Keramik gilt als gut verträglich

Schon ein kleiner Schluck eines heißen Getränks überträgt sich durch den Zahnersatz auf den darunterliegenden Zahnstumpf und löst einen kurzen Schmerzreiz aus.

Wer eine Krone oder Brücke aus Metall hat, kennt den Schmerz. Doch das muss nicht sein: Mittlerweile können Zahntechniker nicht nur einzelne Kronen, sondern sogar Brücken vollständig aus Keramik fertigen, wie die Initiative proDente in Köln erläutert.Zahnersatz aus Keramik gilt als besonders verträglich, weil es so gut wie nicht mit seiner Umgebung reagiert. Auch Allergien gegen das Material sind bislang unbekannt. Zwischen unterschiedlichen Metallen, die im Mund direkt nebeneinanderliegen, kann es dagegen vereinzelt über den verbindenden Speichel zu elektrischen Spannungen kommen.
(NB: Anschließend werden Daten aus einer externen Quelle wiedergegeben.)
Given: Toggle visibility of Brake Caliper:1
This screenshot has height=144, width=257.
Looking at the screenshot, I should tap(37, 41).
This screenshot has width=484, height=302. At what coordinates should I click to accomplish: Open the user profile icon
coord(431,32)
Allerdings lässt sich Keramik bislang nicht für herausnehmbare Ersatzzähne verwenden. Bei einer solchen Prothese ist der Initiative zufolge weiterhin ein Gerüst aus Metall erforderlich. Zudem verwendeten Zahntechniker dafür meistens Kunststoffzähne, weil diese leichter zu reparieren seien, wenn sie beschädigt sind.